A tricarboxylated PtCl(terpyridine) derivative exhibiting pH-dependent photocatalytic activity for H₂ evolution from water.

Abstract

The first negatively charged PtCl(tpy) (tpy = 2,2':6',2''-terpyridine) derivative, formulated as Na2[PtCl(tctpy)]·5H2O (tctpy = 2,2':6',2''-terpyridine-4,4',4''-tricarboxylate), was prepared, characterized, and investigated in detail for its activity as a single-component photocatalyst that drives water reduction to H2 in the presence of a sacrificial electron donor (EDTA). This compound was confirmed to exist in its fully deprotonated form [PtCl(tctpy)](2-) in aqueous media at pH > 4.4. Despite its dianionic character, [PtCl(tctpy)](2-) was found to form a specific adduct with anionic EDTA (i.e., YH2(2-) and YH(3-), where YH4 is a fully protonated form of EDTA), enabling reductive quenching of the triplet metal-to-ligand charge transfer excited state within the adduct, leading to subsequent electron transfer steps correlated with Pt(II)-catalyzed H2 evolution from water.

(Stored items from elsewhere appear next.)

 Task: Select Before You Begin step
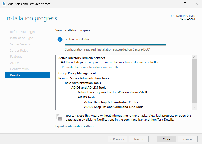pos(22,32)
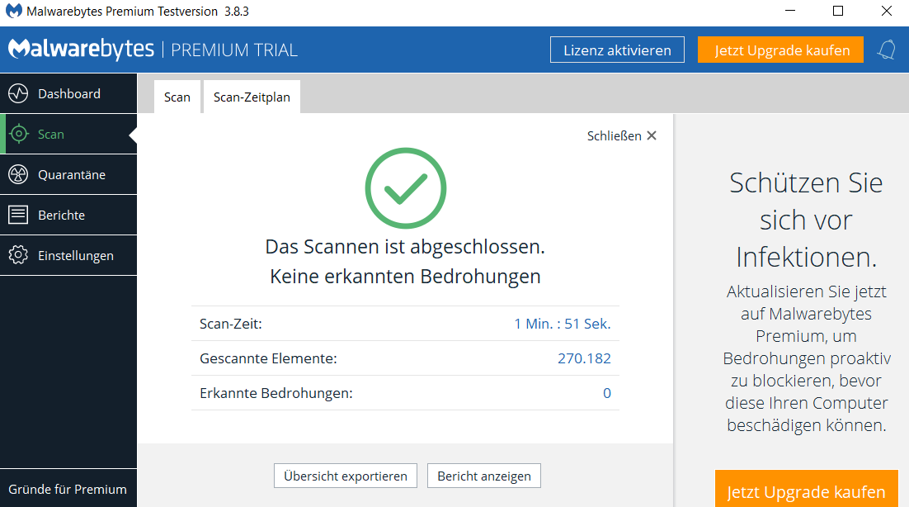Switch to the Scan-Zeitplan tab
The image size is (909, 507).
click(x=252, y=97)
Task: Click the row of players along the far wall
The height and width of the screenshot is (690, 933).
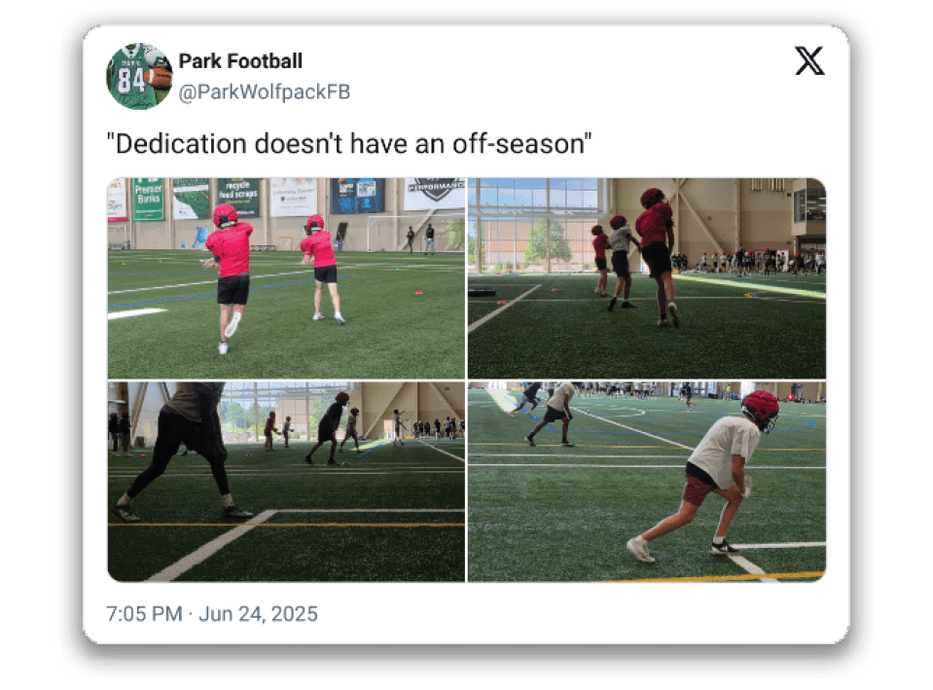Action: (748, 261)
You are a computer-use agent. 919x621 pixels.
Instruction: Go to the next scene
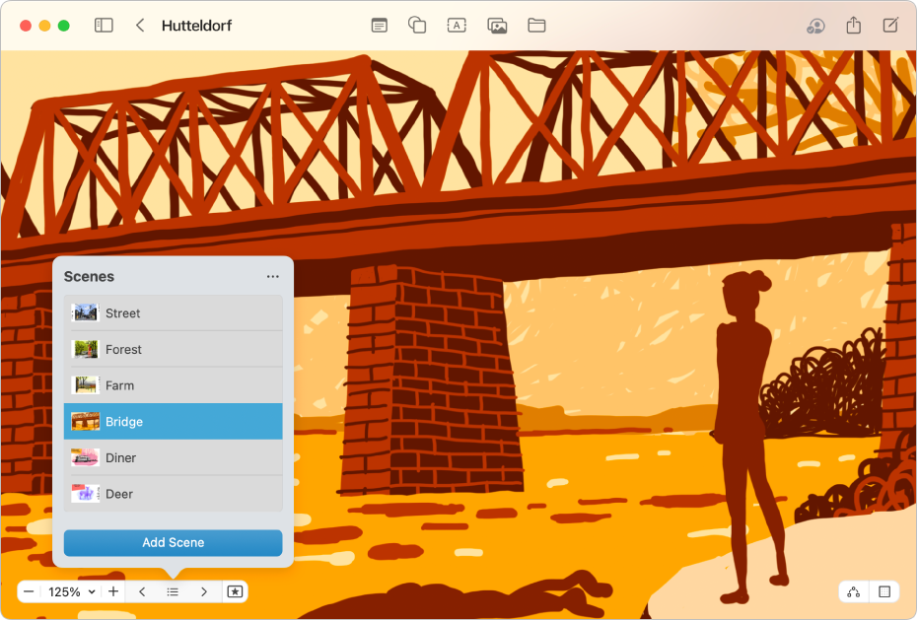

Electrochemical studies also reveal that the compound exhibits a unique pH-dependent first reduction (i.e., tctpy-centered reduction), leading to our realization of the first example of a Pt(II)-based molecular system that photocatalyzes the H2 evolution reaction accompanied by a ligand-based proton-coupled electron transfer (PCET) process.